Convert the items below into a Markdown table with the columns Row and Line. Give each line its own numbered row, and leave out blank lines.

┌─ Data in this exercise

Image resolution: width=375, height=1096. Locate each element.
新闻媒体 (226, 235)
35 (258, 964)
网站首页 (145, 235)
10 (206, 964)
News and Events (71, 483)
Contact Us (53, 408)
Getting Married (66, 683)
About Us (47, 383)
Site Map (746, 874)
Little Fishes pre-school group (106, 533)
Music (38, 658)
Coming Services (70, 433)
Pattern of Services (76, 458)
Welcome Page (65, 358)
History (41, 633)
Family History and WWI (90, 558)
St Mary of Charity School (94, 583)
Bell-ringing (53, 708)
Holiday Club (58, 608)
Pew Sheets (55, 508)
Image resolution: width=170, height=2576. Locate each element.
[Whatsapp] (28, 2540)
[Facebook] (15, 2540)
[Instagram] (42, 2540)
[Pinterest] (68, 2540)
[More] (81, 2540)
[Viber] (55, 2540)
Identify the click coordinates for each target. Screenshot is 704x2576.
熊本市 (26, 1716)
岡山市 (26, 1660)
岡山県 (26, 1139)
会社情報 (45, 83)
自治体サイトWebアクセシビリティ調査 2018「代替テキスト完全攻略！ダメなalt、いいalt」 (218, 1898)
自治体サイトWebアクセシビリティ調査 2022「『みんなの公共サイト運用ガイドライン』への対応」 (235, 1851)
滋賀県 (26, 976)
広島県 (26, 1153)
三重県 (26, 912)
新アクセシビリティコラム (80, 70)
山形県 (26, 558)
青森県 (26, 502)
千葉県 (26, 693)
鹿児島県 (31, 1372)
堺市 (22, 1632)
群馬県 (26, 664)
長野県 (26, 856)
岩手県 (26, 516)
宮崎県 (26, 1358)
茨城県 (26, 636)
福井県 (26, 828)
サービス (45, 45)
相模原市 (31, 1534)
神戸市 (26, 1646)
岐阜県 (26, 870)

└─

§ Response to the task
| Row | Line |
|---|---|
| 1 | Image resolution: width=375, height=1096. Locate each element. |
| 2 | 新闻媒体 (226, 235) |
| 3 | 35 (258, 964) |
| 4 | 网站首页 (145, 235) |
| 5 | 10 (206, 964) |
| 6 | News and Events (71, 483) |
| 7 | Contact Us (53, 408) |
| 8 | Getting Married (66, 683) |
| 9 | About Us (47, 383) |
| 10 | Site Map (746, 874) |
| 11 | Little Fishes pre-school group (106, 533) |
| 12 | Music (38, 658) |
| 13 | Coming Services (70, 433) |
| 14 | Pattern of Services (76, 458) |
| 15 | Welcome Page (65, 358) |
| 16 | History (41, 633) |
| 17 | Family History and WWI (90, 558) |
| 18 | St Mary of Charity School (94, 583) |
| 19 | Bell-ringing (53, 708) |
| 20 | Holiday Club (58, 608) |
| 21 | Pew Sheets (55, 508) |
| 22 | Image resolution: width=170, height=2576. Locate each element. |
| 23 | [Whatsapp] (28, 2540) |
| 24 | [Facebook] (15, 2540) |
| 25 | [Instagram] (42, 2540) |
| 26 | [Pinterest] (68, 2540) |
| 27 | [More] (81, 2540) |
| 28 | [Viber] (55, 2540) |
| 29 | Identify the click coordinates for each target. Screenshot is 704x2576. |
| 30 | 熊本市 (26, 1716) |
| 31 | 岡山市 (26, 1660) |
| 32 | 岡山県 (26, 1139) |
| 33 | 会社情報 (45, 83) |
| 34 | 自治体サイトWebアクセシビリティ調査 2018「代替テキスト完全攻略！ダメなalt、いいalt」 (218, 1898) |
| 35 | 自治体サイトWebアクセシビリティ調査 2022「『みんなの公共サイト運用ガイドライン』への対応」 (235, 1851) |
| 36 | 滋賀県 (26, 976) |
| 37 | 広島県 (26, 1153) |
| 38 | 三重県 (26, 912) |
| 39 | 新アクセシビリティコラム (80, 70) |
| 40 | 山形県 (26, 558) |
| 41 | 青森県 (26, 502) |
| 42 | 千葉県 (26, 693) |
| 43 | 鹿児島県 (31, 1372) |
| 44 | 堺市 (22, 1632) |
| 45 | 群馬県 (26, 664) |
| 46 | 長野県 (26, 856) |
| 47 | 岩手県 (26, 516) |
| 48 | 宮崎県 (26, 1358) |
| 49 | 茨城県 (26, 636) |
| 50 | 福井県 (26, 828) |
| 51 | サービス (45, 45) |
| 52 | 相模原市 (31, 1534) |
| 53 | 神戸市 (26, 1646) |
| 54 | 岐阜県 (26, 870) |